--- START Information supplied ---

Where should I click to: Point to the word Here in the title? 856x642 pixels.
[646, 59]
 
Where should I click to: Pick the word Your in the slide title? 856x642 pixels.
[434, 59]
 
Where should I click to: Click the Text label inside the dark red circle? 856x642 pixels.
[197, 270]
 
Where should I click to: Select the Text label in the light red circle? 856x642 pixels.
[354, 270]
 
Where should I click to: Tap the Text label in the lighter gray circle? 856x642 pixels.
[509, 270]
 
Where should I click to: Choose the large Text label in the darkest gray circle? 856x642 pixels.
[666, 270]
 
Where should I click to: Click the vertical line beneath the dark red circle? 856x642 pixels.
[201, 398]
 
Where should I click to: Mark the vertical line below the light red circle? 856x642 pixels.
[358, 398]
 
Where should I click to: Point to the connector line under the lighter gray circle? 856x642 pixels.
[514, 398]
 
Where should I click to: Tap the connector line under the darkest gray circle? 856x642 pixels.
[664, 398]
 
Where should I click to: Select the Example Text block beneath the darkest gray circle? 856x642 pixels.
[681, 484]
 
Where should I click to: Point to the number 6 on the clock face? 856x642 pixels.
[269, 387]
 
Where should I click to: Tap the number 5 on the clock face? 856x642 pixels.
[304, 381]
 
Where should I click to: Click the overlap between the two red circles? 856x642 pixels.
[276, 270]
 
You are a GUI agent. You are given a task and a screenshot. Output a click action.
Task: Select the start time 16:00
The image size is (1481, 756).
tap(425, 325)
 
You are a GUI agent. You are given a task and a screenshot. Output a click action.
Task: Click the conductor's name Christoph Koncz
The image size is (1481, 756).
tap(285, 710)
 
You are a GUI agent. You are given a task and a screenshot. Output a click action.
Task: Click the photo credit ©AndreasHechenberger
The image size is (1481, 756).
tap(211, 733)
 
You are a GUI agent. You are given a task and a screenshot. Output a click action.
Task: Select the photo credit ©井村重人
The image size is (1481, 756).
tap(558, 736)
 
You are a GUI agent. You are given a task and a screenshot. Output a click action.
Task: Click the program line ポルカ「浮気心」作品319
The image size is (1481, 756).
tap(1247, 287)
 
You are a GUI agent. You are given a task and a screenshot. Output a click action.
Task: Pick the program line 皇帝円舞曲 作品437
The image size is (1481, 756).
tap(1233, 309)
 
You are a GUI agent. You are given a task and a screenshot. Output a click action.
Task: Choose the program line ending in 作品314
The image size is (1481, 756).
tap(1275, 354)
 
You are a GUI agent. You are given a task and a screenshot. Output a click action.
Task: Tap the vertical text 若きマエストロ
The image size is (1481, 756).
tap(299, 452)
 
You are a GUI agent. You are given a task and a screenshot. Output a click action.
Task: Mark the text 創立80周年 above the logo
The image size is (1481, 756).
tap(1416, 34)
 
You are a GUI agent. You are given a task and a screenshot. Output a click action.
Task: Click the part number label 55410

--- END Information supplied ---

_Short problem:_ Tally the lines in the material above that contain the string "word", matching case exactly. Give only the number.

_Problem solution:_ 2